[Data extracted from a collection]
+ + + + +

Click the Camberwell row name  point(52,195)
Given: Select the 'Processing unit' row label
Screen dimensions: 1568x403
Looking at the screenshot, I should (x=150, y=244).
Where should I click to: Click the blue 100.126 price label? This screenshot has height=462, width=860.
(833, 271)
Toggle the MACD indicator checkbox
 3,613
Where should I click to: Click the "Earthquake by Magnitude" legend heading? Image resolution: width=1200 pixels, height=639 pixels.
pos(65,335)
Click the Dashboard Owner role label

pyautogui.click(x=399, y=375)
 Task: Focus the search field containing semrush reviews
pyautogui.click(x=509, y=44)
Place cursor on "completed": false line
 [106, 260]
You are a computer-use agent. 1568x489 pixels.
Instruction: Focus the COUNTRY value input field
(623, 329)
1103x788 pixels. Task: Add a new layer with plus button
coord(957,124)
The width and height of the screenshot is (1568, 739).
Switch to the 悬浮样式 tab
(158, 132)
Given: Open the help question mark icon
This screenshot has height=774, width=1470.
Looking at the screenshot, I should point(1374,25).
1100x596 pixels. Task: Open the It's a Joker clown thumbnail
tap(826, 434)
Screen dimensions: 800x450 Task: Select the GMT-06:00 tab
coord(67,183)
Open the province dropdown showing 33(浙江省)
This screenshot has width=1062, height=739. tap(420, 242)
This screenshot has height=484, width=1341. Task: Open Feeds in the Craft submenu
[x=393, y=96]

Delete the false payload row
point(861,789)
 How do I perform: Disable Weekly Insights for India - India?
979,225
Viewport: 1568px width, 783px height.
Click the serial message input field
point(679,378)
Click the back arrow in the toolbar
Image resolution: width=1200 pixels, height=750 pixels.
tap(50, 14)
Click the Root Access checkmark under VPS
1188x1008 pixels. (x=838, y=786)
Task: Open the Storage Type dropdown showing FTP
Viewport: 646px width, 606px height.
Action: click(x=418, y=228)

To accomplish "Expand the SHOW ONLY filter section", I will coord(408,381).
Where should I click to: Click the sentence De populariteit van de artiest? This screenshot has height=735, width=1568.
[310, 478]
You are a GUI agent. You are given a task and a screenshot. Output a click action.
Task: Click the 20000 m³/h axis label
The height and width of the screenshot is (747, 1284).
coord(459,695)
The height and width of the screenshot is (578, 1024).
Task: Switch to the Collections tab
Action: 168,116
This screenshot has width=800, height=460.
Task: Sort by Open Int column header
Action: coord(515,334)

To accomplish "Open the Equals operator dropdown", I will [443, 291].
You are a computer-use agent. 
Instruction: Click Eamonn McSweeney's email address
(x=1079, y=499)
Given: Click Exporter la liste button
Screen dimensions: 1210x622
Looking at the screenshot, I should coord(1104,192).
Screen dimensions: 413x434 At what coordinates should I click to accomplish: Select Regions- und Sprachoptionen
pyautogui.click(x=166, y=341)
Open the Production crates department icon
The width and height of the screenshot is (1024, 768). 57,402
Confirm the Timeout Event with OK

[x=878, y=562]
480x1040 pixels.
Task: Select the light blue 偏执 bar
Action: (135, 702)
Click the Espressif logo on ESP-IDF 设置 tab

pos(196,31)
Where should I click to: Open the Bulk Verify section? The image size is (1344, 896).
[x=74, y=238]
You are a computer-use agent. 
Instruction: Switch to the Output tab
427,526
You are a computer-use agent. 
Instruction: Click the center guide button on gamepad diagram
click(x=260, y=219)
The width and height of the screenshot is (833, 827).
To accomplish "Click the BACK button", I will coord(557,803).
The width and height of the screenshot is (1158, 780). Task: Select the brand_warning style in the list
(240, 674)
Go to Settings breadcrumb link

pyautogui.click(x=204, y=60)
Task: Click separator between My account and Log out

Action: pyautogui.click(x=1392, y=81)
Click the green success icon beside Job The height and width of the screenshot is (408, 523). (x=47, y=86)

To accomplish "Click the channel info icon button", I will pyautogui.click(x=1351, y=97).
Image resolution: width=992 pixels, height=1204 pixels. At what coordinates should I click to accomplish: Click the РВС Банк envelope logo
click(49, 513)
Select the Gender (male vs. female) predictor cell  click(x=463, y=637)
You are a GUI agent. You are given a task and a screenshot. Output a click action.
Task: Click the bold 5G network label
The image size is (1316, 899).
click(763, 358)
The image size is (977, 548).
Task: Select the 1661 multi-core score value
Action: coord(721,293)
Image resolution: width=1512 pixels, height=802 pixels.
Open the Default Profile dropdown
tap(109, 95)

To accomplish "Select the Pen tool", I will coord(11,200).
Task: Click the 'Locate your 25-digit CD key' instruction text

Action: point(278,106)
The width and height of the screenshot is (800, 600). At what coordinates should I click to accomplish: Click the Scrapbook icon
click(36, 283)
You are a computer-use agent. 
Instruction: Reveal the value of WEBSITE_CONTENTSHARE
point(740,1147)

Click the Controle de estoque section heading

+ + + + +

(Problem statement) In the entries above, work out how many lines contain the string "will", and give only that number.

(Exercise answer) 5